PTCL receives CCP’s approval for Telenor Pakistan acquisition

Company secures Phase-II approval from CCP for acquisition of Telenor Pakistan, transaction still subject to further approvals

Pakistan Telecommunication Company Limited (PTCL) has received approval from the Competition Commission of Pakistan (CCP) for its planned acquisition of Telenor Pakistan, following a Phase-II review of the merger application. 

According to a filing by the PTCL, the approval, granted on October 1, 2025, moves PTCL one step closer to finalising the acquisition of Telenor Pakistan (Private) Limited and Orion Towers (Private) Limited.

The acquisition was initially announced in December 2023, when PTCL entered into a Share Purchase Agreement (SPA) with Telenor Pakistan BV (TPBV). As per the terms, PTCL is set to acquire the entire issued share capital of Telenor Pakistan and Orion Towers. 

The transaction, however, remains subject to various corporate and regulatory approvals, as well as the completion of necessary formalities and agreements.

The CCP’s Phase-II order, issued in accordance with the Competition Act, 2010, and the Competition (Merger Control) Regulations, 2016, marks a significant step in the approval process, but the finalization of the deal will depend on the completion of other required formalities.
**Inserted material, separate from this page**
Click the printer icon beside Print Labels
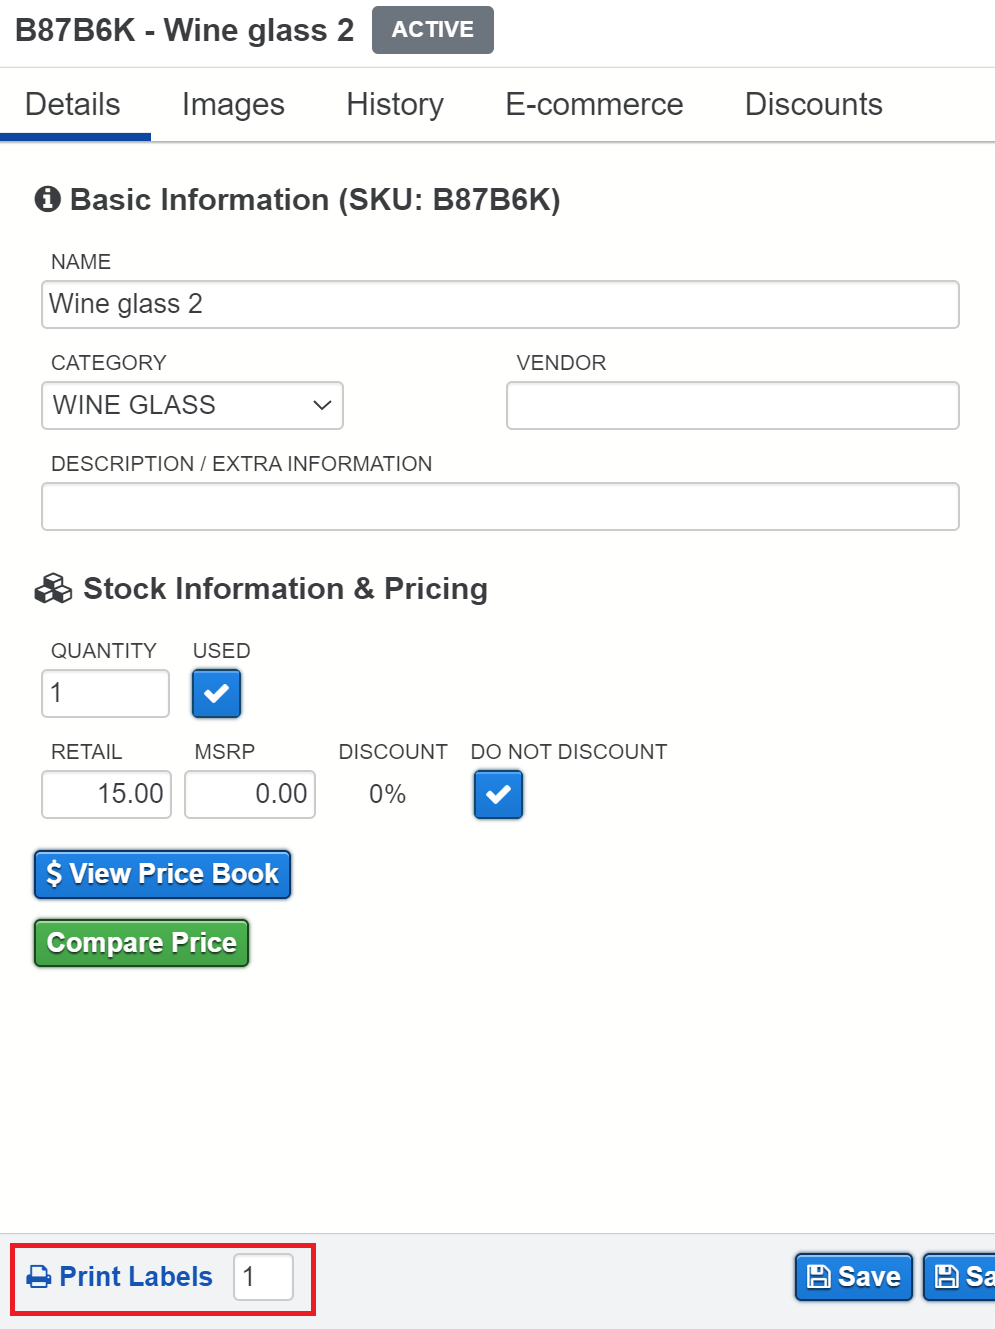The width and height of the screenshot is (995, 1329). 39,1277
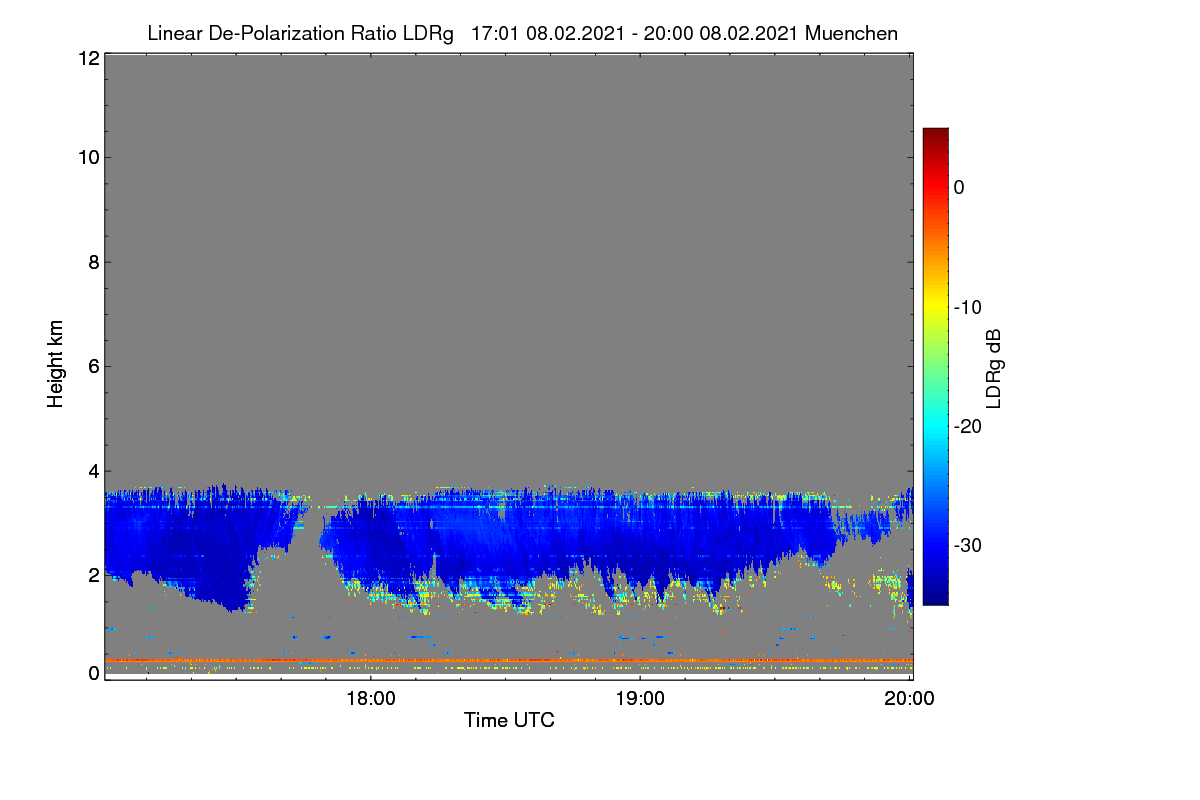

This acquisition is part of PTCL’s broader efforts to strengthen its position in Pakistan’s telecom and infrastructure sectors, although the transaction is still contingent on other regulatory procedures and approvals before it can be officially concluded.

On Tuesday, the PTCL’s Policy Board accepted the terms and conditions set by the CCP for its merger with Telenor Pakistan. After the merger, Ufone–Telenor Pakistan will become almost as large as Jazz, pushing Zong into third place in the country’s telecom market.

 

A CCP official acknowledged that the deal will create a highly concentrated operator, raising potential dominance concerns. “We also examined the risk of PTCL abusing its dominant position post-merger,” the official said. However, the regulator noted that its conditional approval framework, which includes safeguards on pricing, interconnection, infrastructure sharing, and fair competition, should mitigate those risks. “If enforced effectively, the merger could deliver efficiencies, improve service quality, cut infrastructure duplication, and generate cost savings,” the official added.